Es la primera persona en apoyarme con mis pasiones y creaciones artísticas o profesionales.

Cuando regaña a Cel (es una gata que adoptamos en el mes de abril, que de “cielo” tiene poco… más bien se asemeja a una piraña) le dice: “Cel, ¿has aprendido la lección?
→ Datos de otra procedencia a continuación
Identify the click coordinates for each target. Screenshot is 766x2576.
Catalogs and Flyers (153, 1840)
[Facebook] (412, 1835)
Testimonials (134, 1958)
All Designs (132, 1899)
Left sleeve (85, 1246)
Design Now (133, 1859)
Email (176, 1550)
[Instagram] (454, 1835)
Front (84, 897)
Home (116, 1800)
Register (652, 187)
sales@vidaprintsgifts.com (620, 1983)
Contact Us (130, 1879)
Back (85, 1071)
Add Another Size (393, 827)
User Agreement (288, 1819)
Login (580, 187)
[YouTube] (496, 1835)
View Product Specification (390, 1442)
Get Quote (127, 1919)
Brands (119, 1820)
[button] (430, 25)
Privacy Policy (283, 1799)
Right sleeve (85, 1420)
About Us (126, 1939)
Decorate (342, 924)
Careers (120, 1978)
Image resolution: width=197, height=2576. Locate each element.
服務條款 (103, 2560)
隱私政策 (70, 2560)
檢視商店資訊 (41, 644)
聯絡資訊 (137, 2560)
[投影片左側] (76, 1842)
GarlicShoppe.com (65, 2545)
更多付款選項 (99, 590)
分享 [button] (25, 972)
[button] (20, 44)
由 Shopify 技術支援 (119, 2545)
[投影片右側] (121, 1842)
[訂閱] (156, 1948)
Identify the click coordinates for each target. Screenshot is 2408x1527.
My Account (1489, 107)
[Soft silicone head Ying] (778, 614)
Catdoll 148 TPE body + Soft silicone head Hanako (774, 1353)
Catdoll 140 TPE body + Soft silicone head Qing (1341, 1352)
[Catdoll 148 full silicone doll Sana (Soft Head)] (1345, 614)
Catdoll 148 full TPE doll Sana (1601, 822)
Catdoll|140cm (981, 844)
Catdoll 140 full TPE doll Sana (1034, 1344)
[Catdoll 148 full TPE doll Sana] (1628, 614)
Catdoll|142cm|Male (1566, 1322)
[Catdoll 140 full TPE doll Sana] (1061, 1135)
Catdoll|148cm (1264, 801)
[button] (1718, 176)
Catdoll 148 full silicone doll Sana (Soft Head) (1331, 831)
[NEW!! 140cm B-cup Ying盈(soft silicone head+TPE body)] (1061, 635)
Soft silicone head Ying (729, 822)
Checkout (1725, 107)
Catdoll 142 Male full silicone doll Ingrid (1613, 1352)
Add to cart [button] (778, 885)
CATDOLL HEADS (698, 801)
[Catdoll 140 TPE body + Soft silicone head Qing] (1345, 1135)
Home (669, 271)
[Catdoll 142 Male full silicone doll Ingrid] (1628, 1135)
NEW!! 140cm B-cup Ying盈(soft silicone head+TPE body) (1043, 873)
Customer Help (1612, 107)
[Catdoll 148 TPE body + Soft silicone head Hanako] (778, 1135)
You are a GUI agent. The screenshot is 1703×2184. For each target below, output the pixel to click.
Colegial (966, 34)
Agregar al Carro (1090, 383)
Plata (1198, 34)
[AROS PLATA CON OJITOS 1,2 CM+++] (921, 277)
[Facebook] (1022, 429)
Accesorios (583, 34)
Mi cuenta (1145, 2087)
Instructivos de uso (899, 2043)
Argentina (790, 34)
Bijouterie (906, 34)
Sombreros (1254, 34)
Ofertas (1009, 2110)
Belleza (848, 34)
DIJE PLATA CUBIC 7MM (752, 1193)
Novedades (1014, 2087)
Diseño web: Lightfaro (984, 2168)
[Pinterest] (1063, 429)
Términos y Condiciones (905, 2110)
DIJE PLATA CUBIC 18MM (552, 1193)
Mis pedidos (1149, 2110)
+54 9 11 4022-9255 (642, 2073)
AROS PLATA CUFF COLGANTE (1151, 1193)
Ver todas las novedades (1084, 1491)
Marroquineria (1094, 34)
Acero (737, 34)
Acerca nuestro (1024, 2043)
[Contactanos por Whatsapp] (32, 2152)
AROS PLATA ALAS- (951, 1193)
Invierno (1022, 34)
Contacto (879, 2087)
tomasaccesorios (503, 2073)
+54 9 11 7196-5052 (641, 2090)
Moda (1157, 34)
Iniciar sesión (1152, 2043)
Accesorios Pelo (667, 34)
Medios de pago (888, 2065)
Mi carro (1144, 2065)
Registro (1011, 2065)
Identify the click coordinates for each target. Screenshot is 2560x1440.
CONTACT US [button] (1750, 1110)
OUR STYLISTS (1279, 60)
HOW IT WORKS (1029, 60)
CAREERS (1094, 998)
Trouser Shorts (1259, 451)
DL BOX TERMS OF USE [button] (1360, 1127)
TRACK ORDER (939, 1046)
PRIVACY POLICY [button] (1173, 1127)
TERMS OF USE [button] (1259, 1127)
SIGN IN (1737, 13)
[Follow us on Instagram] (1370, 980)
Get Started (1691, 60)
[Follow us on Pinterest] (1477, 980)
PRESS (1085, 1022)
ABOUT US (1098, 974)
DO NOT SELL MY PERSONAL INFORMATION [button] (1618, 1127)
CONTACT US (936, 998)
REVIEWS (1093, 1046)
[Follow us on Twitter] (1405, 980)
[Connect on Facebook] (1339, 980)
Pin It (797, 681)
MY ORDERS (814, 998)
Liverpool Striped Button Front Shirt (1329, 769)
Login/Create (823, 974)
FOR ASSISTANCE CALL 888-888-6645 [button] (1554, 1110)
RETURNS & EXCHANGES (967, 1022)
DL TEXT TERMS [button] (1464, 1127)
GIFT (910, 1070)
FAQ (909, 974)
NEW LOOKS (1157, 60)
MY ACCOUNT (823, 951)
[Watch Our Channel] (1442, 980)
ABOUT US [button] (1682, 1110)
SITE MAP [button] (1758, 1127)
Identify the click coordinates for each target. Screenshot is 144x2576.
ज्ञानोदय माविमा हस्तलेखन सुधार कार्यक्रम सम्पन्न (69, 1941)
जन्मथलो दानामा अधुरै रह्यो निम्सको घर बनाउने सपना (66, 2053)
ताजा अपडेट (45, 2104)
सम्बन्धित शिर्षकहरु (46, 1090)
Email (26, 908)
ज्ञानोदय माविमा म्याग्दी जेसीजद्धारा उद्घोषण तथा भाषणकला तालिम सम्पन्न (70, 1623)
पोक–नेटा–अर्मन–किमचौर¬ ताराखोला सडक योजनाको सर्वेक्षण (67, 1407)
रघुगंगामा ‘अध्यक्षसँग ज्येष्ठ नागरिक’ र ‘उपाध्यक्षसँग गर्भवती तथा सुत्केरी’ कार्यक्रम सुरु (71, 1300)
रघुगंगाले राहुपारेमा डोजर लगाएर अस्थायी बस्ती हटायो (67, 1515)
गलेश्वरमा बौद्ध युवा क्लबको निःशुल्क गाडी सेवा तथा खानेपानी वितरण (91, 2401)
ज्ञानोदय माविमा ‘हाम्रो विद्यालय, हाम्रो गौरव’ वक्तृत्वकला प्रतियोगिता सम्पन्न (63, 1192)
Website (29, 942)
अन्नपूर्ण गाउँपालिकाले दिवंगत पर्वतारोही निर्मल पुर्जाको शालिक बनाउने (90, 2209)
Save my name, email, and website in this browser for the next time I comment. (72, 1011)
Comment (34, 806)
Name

Sino ponlo en tu mente y así aprenderás”.

Cuando le pido perdón me responde con un sincero “no pasa nada, mama, te amo”.

Cada día se enfrenta a pruebas muy duras, soltando miedos con su paciencia y constancia, ganando en autoestima.

Empatiza y se emociona viendo dibujos que hablan del amor, la amistad o la muerte.

Sus abrazos nunca son fingidos.

Cada logro suyo recompone mis piezas rotas.

Hace poco le pregunté qué deseo pediría si nos encontrásemos una lámpara mágica con su genio, me respondió: “como estoy ahorrando para un portátil nuevo, ¿tú me ayudarías mama?”.

Es todo emociones e inocencia que está aprendiendo autorregularse en un mundo con una mentalidad opuesta a cómo él percibe y siente la vida.

Es mi afirmación positiva y diaria

Es mi pacto de amor, mi gran lección de perdón, constancia y confianza.

Es como una estrella que me guía por noches oscuras.

Es el vínculo álmico que me zarandea cuando me despisto.

Es un ángel que me ayuda a expandir mi mirada.

Somos el tándem perfecto para cumplir los sueños de nuestras almas amigas.

Esta vida la elegí con él porque es un maestro de la luz.

Con él puedo con todo.

Admiro su valentía y sus ganas de querer seguir siendo él mismo.

Feliz cumpleaños a mi gran rebelión revolución de amor, bienvenida su primera década.

Gracias por hacerme madre cada día, gracias por no hacerme olvidar, gracias por compartir tu consciencia, gracias por mostrar tu Divinidad sin miedo, gracias por estar aquí.

Gracias por venir a mí hace diez años, unas semanas antes de lo esperado, pero fue el comienzo de nuestro camino como madre e hijo.